So you’ve heard about all the pitfalls in the voluntary carbon offset market, and you still want to buy. How much is the right amount to spend? You might think that bargain shopping is a good idea–that it’s no different than shopping around for the best deal on paper towels. In the carbon offsets industry, cheap offsets are the equivalent of off-brand condoms: they might be fine, but the stakes are so high they are not really worth messing around with.
First things first. There is an enormous variation in the price per ton for carbon offsets. The Katoomba Group’s Ecosystem Marketplace, Voluntary Carbon Markets 2007: Picking Up Steam found an enormous variation in the prices of offsets available for purchase on the voluntary carbon offset market, from 45 cents to 45 dollars per ton! (See the PDF Here)
They included a lovely chart, showcasing the variation in prices by offset project type:
As you can see, pricing is clear as mud. Forestation projects (Aff-mixed) were some of the cheapest and most expensive, as were methane and industrial gas capture projects. Renewable energy projects (RECs) also came in as some of the lowest. If you read my blog on project types, you’ll remember that these three project types are some of the most popular, and they each have varying degrees of precision in the amount of carbon they actually save. The fact that the Katoomba group (I just love writing that!) found some connection between price and quality is actually good news! It represents an improvement in this wild market. An analysis by Kollmuss & Bowell (PDF) two years ago found large differences in price to the consumer per ton of carbon offset, but not a clear connection between price and other variables like quality or type of project.
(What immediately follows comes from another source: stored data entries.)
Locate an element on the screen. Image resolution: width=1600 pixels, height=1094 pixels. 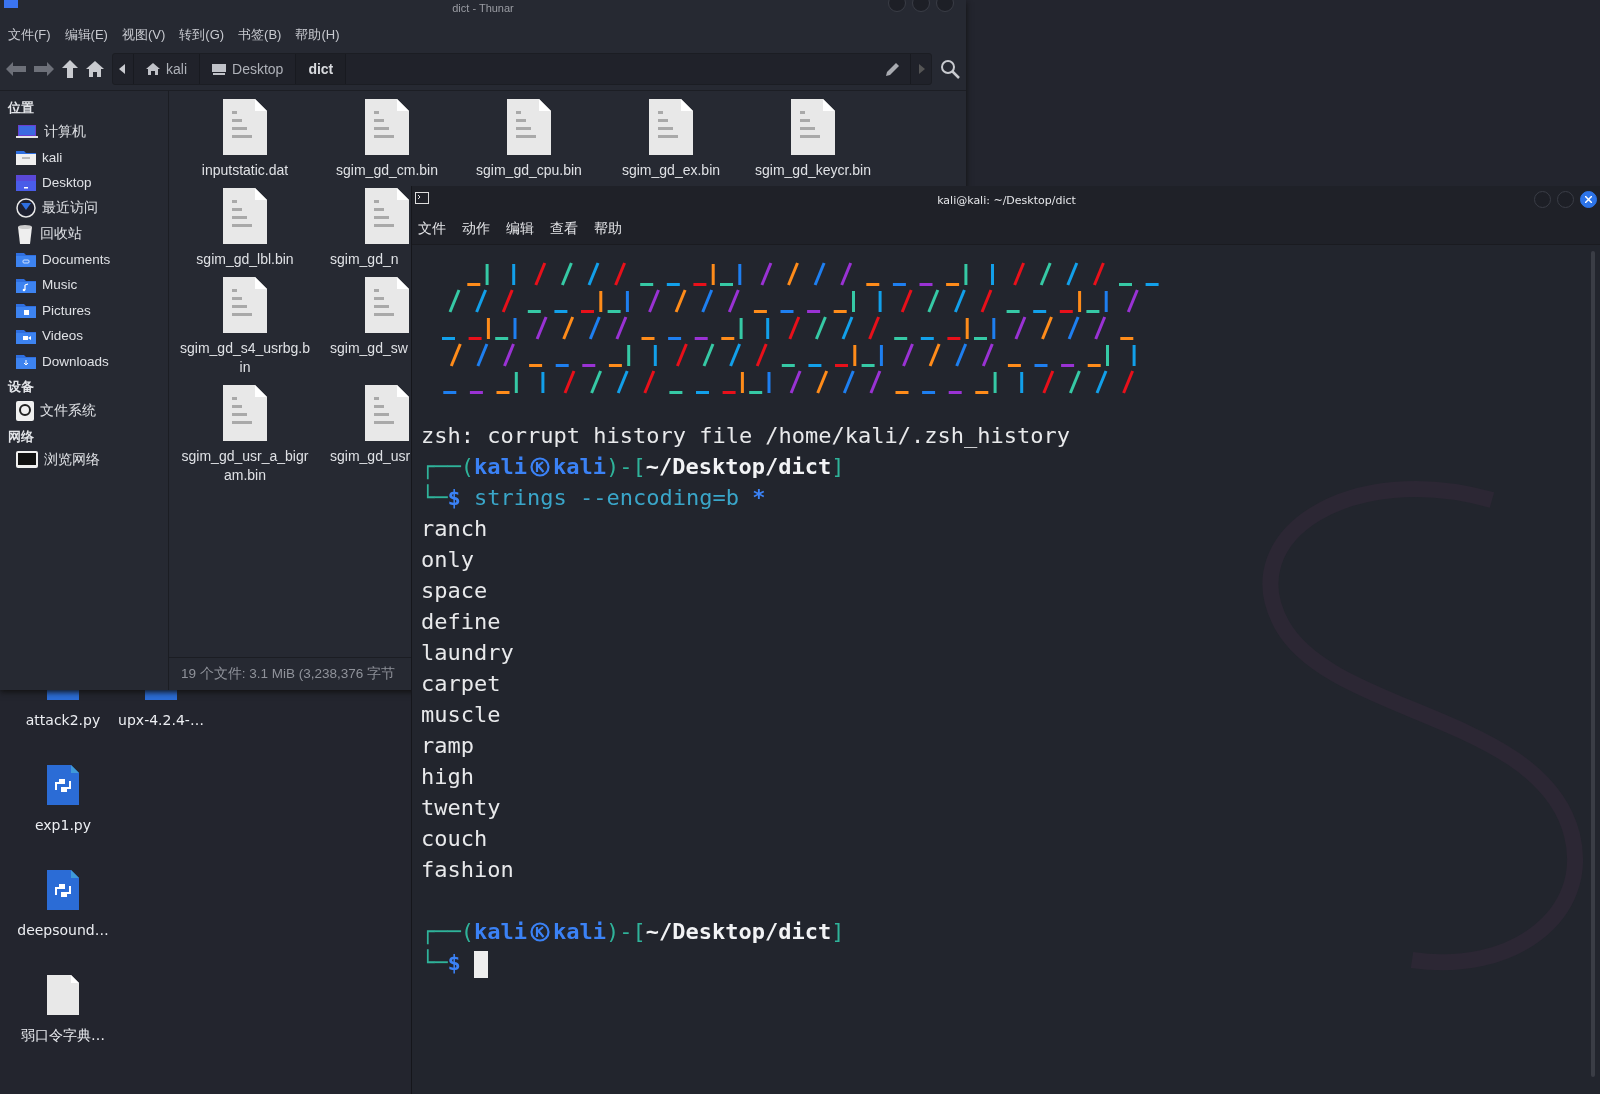
file-name: sgim_gd_ex.bin is located at coordinates (671, 170).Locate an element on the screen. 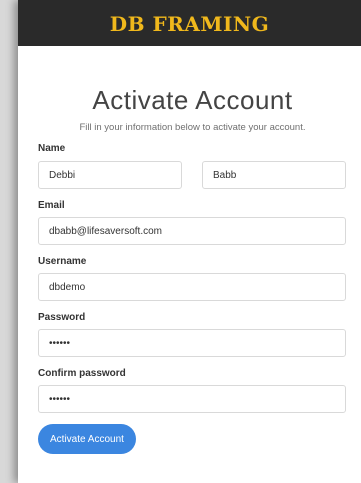 The image size is (361, 483). password-group: Password is located at coordinates (192, 334).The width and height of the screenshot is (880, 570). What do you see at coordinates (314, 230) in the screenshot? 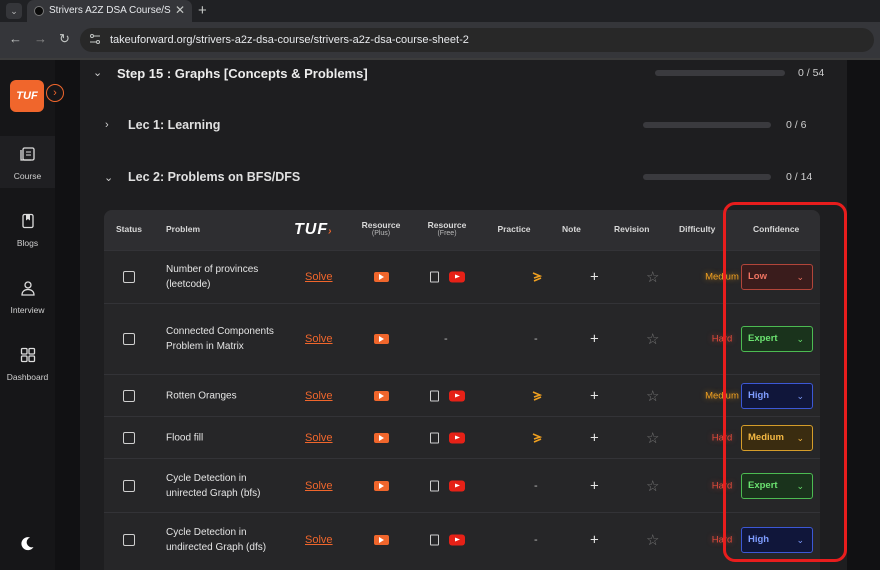
I see `column-tuf: TUF›` at bounding box center [314, 230].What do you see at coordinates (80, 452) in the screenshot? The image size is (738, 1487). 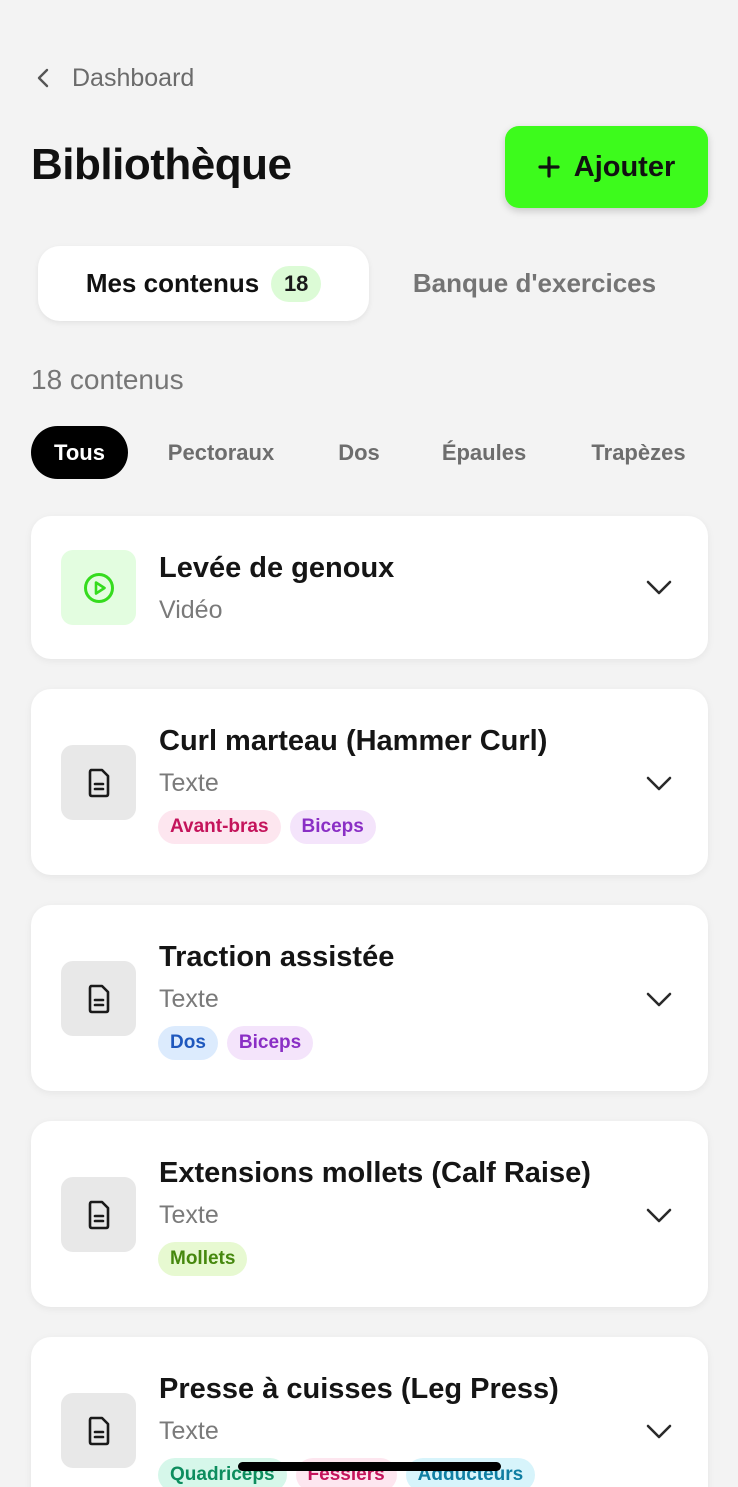 I see `filter-chip-all: Tous` at bounding box center [80, 452].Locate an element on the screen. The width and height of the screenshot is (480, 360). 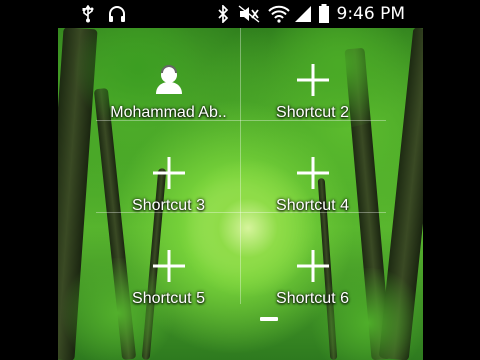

The pitfalls of the deal that’s too good to be true.
Some of these companies will try to tell you that you can offset a year’s worth of driving for $12 or some cheap lunch low number. Unfortunately, like that free lunch saying goes, there really is no such thing as a quick and easy solution to climate change. An offset that is too cheap probably does not meet the standards of rigor (verifiable, leakage-free, permanent and additional) that we want to see. This means that your money is probably not going towards actually removing the amount of carbon that you’ve been promised.
Does high price mean high quality?
Maybe. The Katoomba study found that the highest prices were paid for projects with strong quality and verifiability attributes, such as landfill methane and coal mine methane, as well the more ‘feel good’ offsets such as forestry projects and long term sustainable development projects, like energy efficiency and off-grid renewable energy. This means that the higher priced offsets might be of higher quality, in terms of either increased accuracy or increased co-benefits, or they might just be more popular like forestry projects. Those forest projects are something to be wary of because the high prices seem to correspond more to their popularity (they are easy to understand and therefore popular to purchase) than their quality.
The final word: price can be a stand in for quality, except when it comes to forestry projects. If you are going to buy offsets, you should go for higher priced offsets that are verified through one of the verification schemes I mentioned last time (the Voluntary Carbon Standard, the Gold Standard, the Climate Action Reserve and/or Green-e), and don’t bargain shop!